El óxido de zinc (ZnO) y las sales de zinc, como el sulfato de zinc y el cloruro de zinc, son compuestos importantes derivados de metales no ferrosos que se utilizan ampliamente en diversas industrias. Como óxidos y sales de un metal no ferroso, los compuestos de zinc cumplen múltiples funciones, incluyendo agentes antimicrobianos, bloqueadores UV, pigmentos, catalizadores e inhibidores de corrosión.
El óxido de zinc es un óxido metálico versátil valorado por su estabilidad química, baja toxicidad y propiedades ópticas. Se utiliza comúnmente como pigmento blanco y abrillantador óptico en pinturas, plásticos y papel. Además, el ZnO desempeña un papel fundamental como absorbedor de rayos UV, protegiendo los materiales contra la degradación ultravioleta.
Por otro lado, las sales de zinc se emplean a menudo como intermedios químicos, micronutrientes en agricultura y aditivos en productos farmacéuticos y de cuidado personal.

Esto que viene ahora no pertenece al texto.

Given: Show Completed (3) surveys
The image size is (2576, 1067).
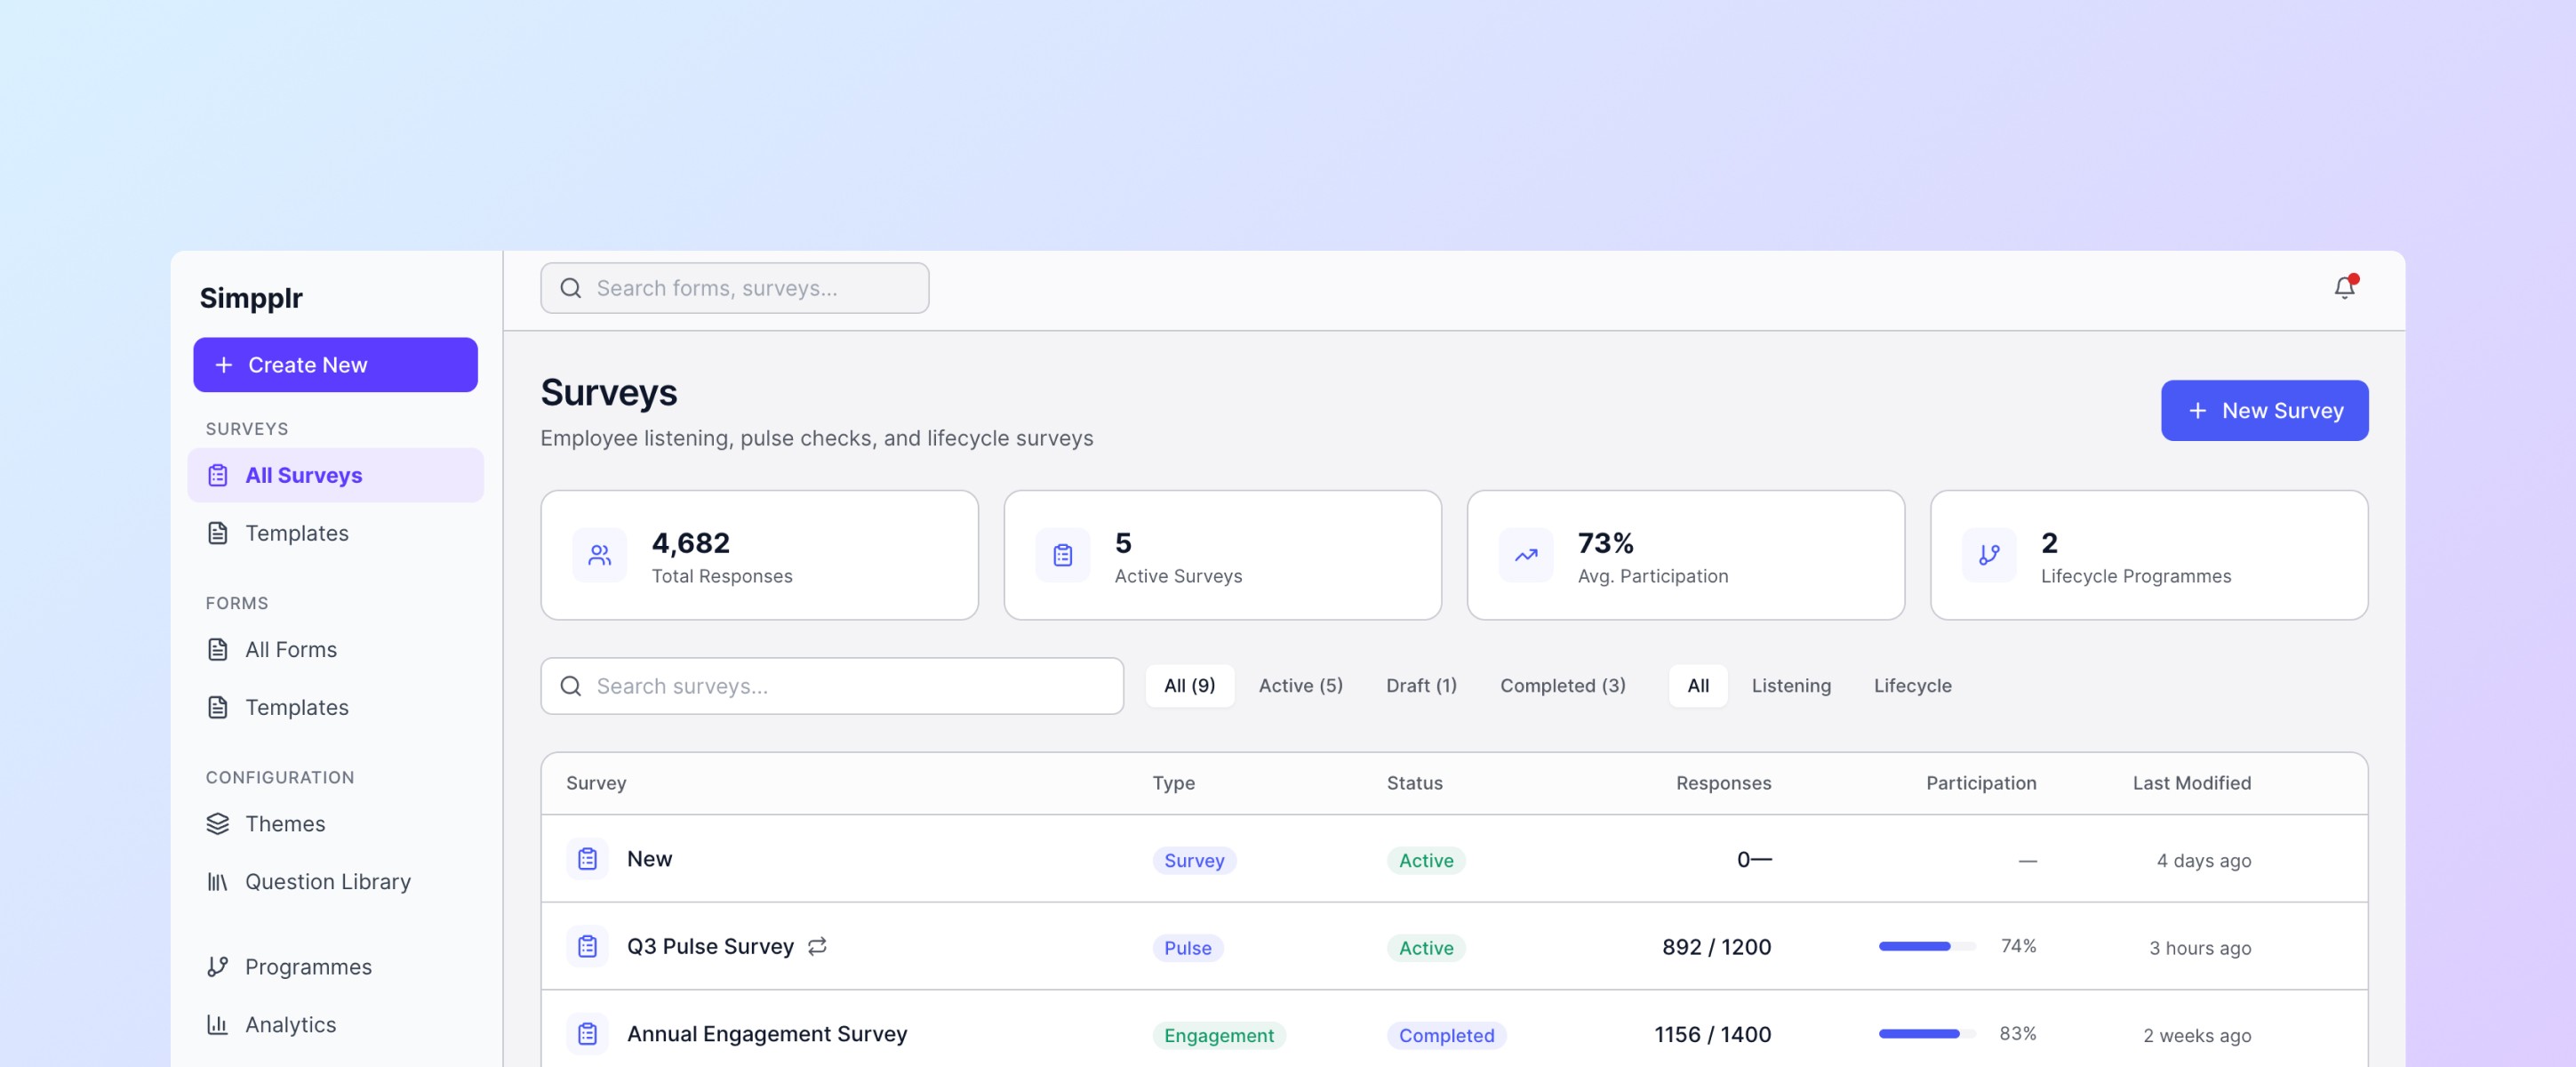Looking at the screenshot, I should (x=1562, y=686).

Tanto el ZnO como las sales de zinc contribuyen a aplicaciones ambientalmente responsables debido a su baja toxicidad y biodegradabilidad.
Su amplia aplicación industrial abarca desde la fabricación de caucho y plásticos hasta los sectores textil, papelero y agrícola, convirtiendo a los compuestos de zinc en derivados esenciales de metales no ferrosos para la tecnología moderna y el desarrollo sostenible.